In simplest terms, Reagan and Gorbachev were prepared to deal with the world’s most basic strategic issues in ways hitherto unseen in the nuclear age.

Even if they were both playing at propaganda or baiting traps, the terms of debate and the distance they went--always at risk of being called to account--connoted a willingness to try something new.

Perhaps unconsciously, the two leaders acknowledged that the superpower nuclear balance is extraordinarily stable. Theory that posits a “window of vulnerability” or concocts a scenario for nuclear blackmail merely nibbles at the edges of underlying stability.

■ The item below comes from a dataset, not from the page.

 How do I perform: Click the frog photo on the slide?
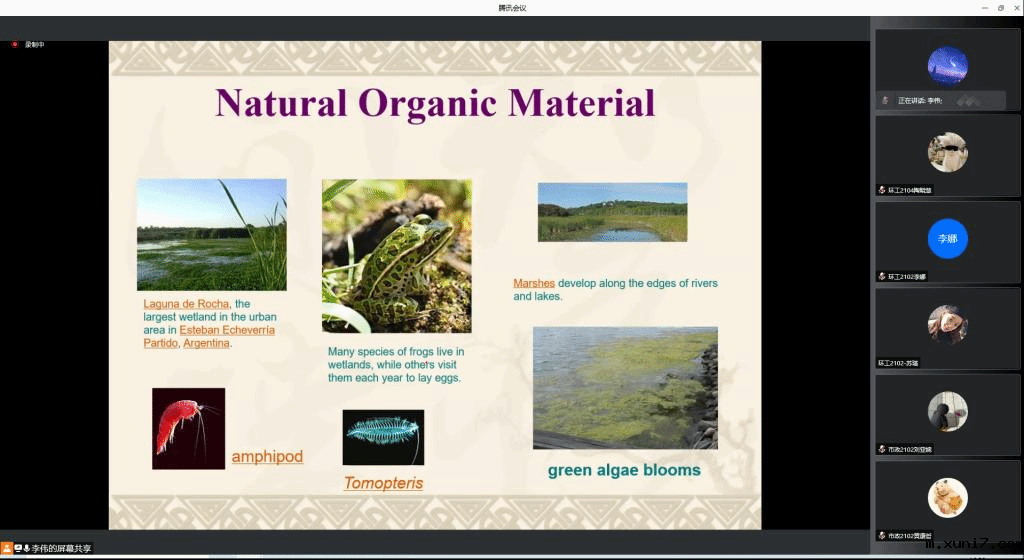(396, 255)
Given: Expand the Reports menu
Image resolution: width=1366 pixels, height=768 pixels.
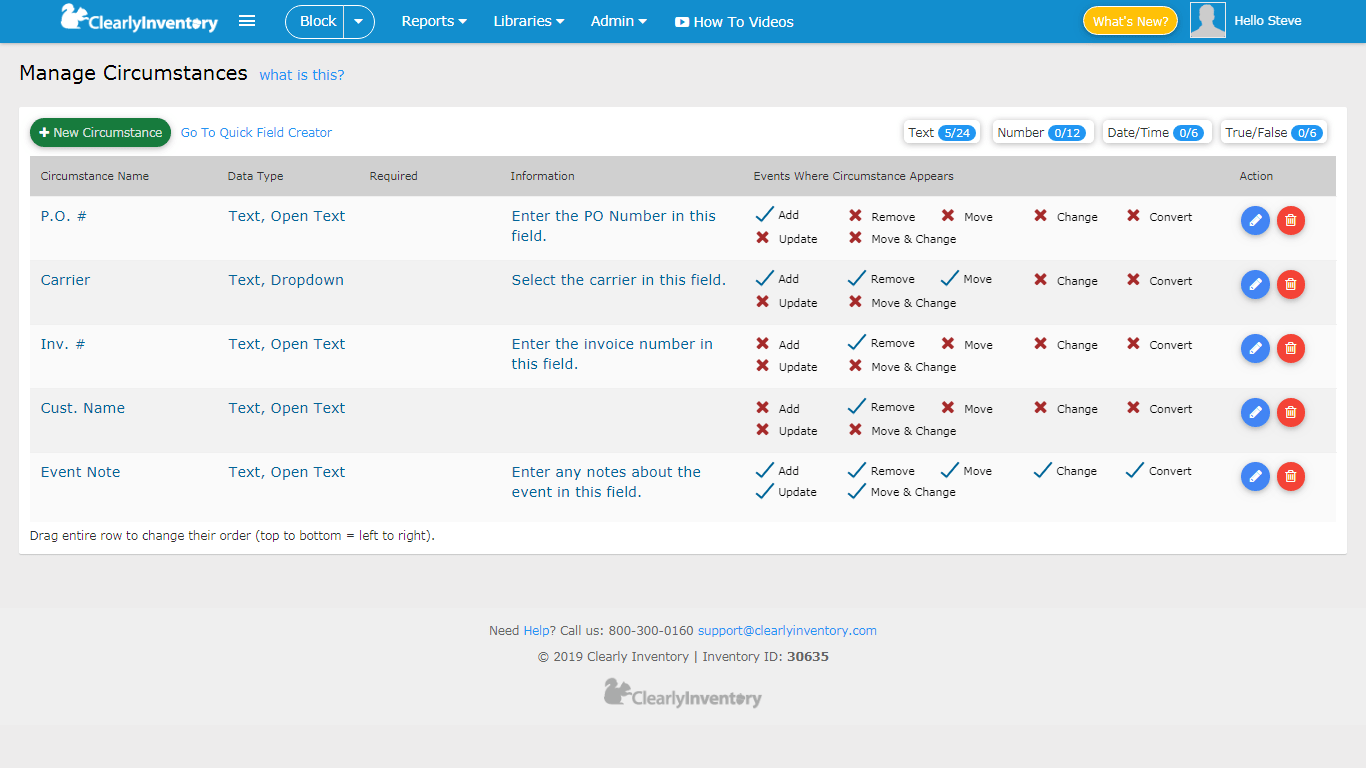Looking at the screenshot, I should (434, 22).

Nothing seems worth a nuclear war; and each side is beginning to believe that the other shares this view.

Thus, for years, the primary role of nuclear weapons has not lain in calculations of relative military advantage but in their shorthand symbolism of overall national power and influence. They have been used primarily to try shaping events and gaining advantage, principally in Western Europe. The bean count, not military utility, has been the standard of comparison.

For reasons that are by no means clear, at Reykjavik the two leaders suddenly seemed prepared to break the link between nuclear numbers--ever-growing arsenals--and perceived national power. They were prepared to try demystifying these weapons, thus creating an avenue toward radical changes in the structure of their nuclear forces. Therein lies hope of recasting nuclear debate. Therein also lies danger.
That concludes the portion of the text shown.